Afghan worker kills three U.S. troops on Helmand base
KABUL, Afghanistan — An Afghan worker on a military base in southern Afghanistan opened fire and killed three U.S. troops, military officials said Saturday, bringing the toll to six American military fatalities in 24 hours at the hands of allies.
The NATO force said the attack took place late Friday in Helmand province, the Taliban movement’s heartland, where a turncoat shooting hours earlier claimed the lives of three elite special-operations U.S. Marines.
Compounding the carnage, a rogue Afghan police officer in Nimruz province turned his weapon on fellow Afghan officers Saturday, killing 10 of them, Afghan officials said. The assailant was believed to be a Taliban infiltrator, provincial spokesman Fazel Omer Baloch said.

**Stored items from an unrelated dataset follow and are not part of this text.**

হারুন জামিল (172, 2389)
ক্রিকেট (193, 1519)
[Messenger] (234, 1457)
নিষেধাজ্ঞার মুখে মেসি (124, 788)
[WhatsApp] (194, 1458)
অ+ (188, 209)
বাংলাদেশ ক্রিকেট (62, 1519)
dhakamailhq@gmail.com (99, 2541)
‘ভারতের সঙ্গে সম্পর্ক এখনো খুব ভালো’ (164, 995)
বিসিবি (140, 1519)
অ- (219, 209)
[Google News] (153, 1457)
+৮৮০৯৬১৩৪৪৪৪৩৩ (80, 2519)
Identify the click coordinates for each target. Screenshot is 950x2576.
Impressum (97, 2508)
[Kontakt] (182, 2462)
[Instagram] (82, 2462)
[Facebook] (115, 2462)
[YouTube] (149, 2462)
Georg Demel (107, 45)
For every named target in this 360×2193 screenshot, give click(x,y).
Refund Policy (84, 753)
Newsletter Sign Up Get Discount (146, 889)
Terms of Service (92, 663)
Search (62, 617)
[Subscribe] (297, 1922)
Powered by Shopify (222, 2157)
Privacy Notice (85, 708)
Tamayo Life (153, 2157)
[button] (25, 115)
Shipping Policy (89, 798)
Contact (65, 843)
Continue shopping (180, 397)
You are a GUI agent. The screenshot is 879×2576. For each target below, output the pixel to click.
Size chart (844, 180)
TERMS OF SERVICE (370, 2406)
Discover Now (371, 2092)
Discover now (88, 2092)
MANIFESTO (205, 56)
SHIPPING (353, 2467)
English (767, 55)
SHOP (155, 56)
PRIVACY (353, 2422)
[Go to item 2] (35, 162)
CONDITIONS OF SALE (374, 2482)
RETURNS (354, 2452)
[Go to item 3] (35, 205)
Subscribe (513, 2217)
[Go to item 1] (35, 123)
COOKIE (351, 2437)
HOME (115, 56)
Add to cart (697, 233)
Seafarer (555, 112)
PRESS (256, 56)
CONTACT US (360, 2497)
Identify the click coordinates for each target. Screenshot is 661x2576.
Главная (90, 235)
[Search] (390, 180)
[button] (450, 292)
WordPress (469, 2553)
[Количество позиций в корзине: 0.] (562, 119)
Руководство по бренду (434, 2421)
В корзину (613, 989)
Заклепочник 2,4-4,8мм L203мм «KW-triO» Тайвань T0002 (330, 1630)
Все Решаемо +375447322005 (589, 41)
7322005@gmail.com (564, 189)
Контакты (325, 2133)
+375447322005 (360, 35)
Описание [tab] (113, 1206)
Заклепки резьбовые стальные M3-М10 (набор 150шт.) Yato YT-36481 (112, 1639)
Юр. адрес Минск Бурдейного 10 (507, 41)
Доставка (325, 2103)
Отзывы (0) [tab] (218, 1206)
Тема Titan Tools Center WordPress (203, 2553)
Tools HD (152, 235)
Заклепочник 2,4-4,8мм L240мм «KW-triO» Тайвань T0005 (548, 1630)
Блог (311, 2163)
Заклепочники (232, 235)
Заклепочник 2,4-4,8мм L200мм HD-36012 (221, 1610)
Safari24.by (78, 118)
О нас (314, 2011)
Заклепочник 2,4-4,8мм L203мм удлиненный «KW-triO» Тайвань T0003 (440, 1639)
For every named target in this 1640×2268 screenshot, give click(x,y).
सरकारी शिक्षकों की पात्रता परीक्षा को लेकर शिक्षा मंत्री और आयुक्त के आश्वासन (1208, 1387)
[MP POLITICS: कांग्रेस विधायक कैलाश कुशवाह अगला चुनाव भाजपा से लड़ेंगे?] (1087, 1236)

NATO’s International Security Assistance Force has sought to play down the military significance of attacks on Western troops by Afghan police, soldiers or employees of the government or military. But such shootings have escalated this year, with three lethal attacks on American troops in the last week alone.
Brig. Gen. Gunter Katz, the German who is the chief spokesman for the NATO force, pointed out that thousands of Afghan and foreign troops work together on a daily basis without episodes of violence. “Those two incidents clearly do not reflect the overall situation here in Afghanistan,” Katz told reporters in Kabul, the Afghan capital.
Troops in the field, however, say the repeated killings have created a climate of mistrust.
At least 34 NATO troops have died this year in such shootings, poised to surpass the tally of 35 such deaths in all of 2011. An undisclosed number of others have been wounded; the NATO force does not generally report the attacks unless there is a fatality.
Afghan and Western military officials have taken measures to try to stem the casualties, including tighter vetting for Afghan recruits and armed Western troops — dubbed “guardian angels” — watching over comrades as they eat and sleep.
In the latest “insider shooting” incident, an Afghan working on a jointly run U.S. and Afghan installation at a police headquarters ambushed a group of troops about 8 p.m., killing three, Helmand provincial spokesman Daud Ahmadi said. U.S. Defense officials confirmed that the victims were Americans, according to Associated Press.
In the earlier killing, the slain Marines had been lured by a police commander to a meal during the dusk-to-dawn hours when Muslims observing the holy month of Ramadan are allowed to eat. Afghan and U.S. accounts differed as to whether the meal in question was a dinner time iftar or a predawn breakfast.
Afghan officials and the Western military said the attacks were under investigation, and President Hamid Karzai condemned them.
The Taliban claimed responsibility for both shootings, boasting that the killings were a bellwether of national sentiment toward foreign forces. The NATO force says that relatively few of the shootings are actually carried out by Taliban infiltrators, and that they are usually triggered instead by arguments and antagonism, sometimes magnified by cultural differences.